Ubiegły miesiąc był szesnastym z ostatnich siedemnastu, w którym średnie globalne temperatury przekroczyły 1,5 C powyżej czasów przedindustrialnych.
Tegoroczny listopad był drugim najcieplejszym w historii, potwierdzając oczekiwania, że rok 2024 będzie najgorętszym rokiem od początku jego istnienia.
Według danych Copernicus Climate Change Service (C3S), globalne temperatury w listopadzie wyniosły średnio 14,10C - 0,73C powyżej średniej z lat 1991-2020.

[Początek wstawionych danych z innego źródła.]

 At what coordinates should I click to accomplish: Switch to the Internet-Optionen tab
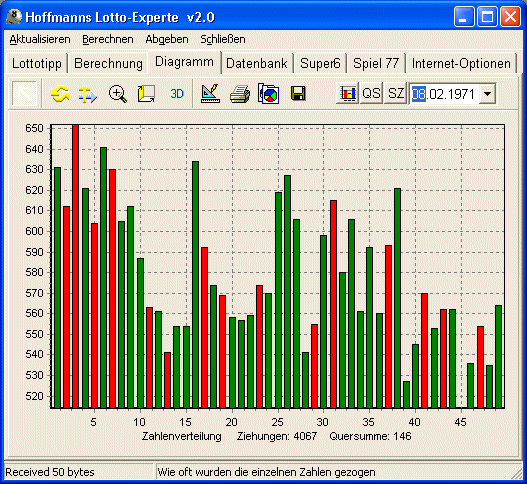pos(461,64)
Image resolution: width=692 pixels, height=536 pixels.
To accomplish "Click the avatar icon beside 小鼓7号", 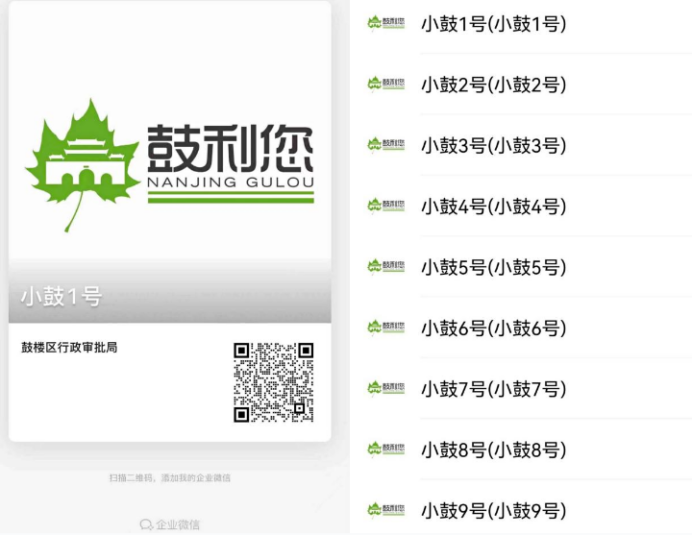I will (386, 389).
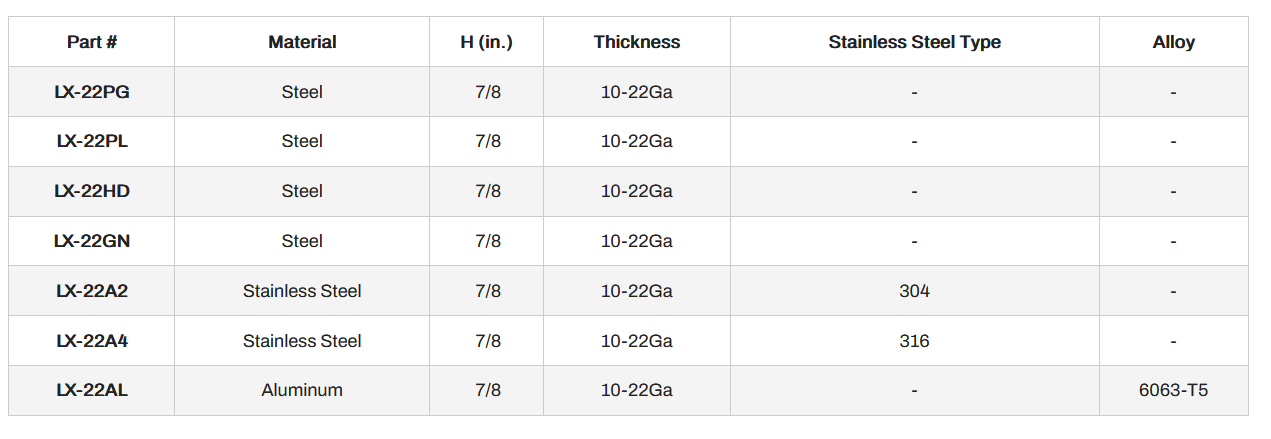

Ogólnie rzecz biorąc, listopad 2024 r. był o 1,62 C powyżej poziomów sprzed epoki przemysłowej. Tym samym był to 16. miesiąc z ostatnich 17, w którym średnie globalne temperatury przekroczyły 1,5C powyżej czasów przedindustrialnych.
"Dzięki danym z programu Copernicus z przedostatniego miesiąca roku możemy teraz z całkowitą pewnością potwierdzić, że rok 2024 będzie najcieplejszym rokiem w historii i pierwszym rokiem kalendarzowym powyżej 1,5°C" - mówi Samantha Burgess, zastępca dyrektora C3S.
"Nie oznacza to, że porozumienie paryskie zostało naruszone, ale oznacza, że ambitne działania na rzecz klimatu są pilniejsze niż kiedykolwiek".
Jak dotąd w tym roku, od stycznia do listopada, średnie globalne temperatury wyniosły 0,72 C powyżej średniej z lat 1991-2020. Jest to najwyższa odnotowana wartość w tym okresie i o 0,14C wyższa niż w tym samym okresie w 2023 roku.
Nasza planeta staje się niebezpiecznie przegrzana
W tym momencie C3S jest praktycznie pewien - nawet bez temperatur z grudnia - że rok 2024 będzie najcieplejszy w historii. Dane pokazują, że prawie na pewno będzie o ponad 1,5C wyższy niż poziom sprzed epoki przemysłowej.
Rekord został prawie potwierdzony w październiku, kiedy C3S wskazał, że średnie globalne temperatury musiałyby spaść do prawie zera stopni Celsjusza w ciągu ostatnich dwóch miesięcy roku, aby rok 2024 nie był najgorętszy.
W zeszłym miesiącu na szczycie COP29 w Baku, raport naukowców ze Światowej Organizacji Meteorologicznej (WMO) ostrzegł, że świat staje się niebezpiecznie przegrzany. Stwierdzili oni, że globalne temperatury wzrosły już o 1,3C w porównaniu do średniej sprzed epoki przemysłowej.
Świat doświadcza obecnie bezprecedensowych temperatur powierzchni morza, topnienia pokrywy lodowej, susz, śmiertelnych burz i poważnych powodzi.
"To nie jest niespodzianka. I musimy przyznać, że naukowcy zaznaczają to od wielu lat - w rzeczywistości od ponad 30 lat - i że zaskoczeniem jest powolność reakcji" - powiedziała sekretarz generalna WMO Celeste Saulo na konferencji klimatycznej ONZ.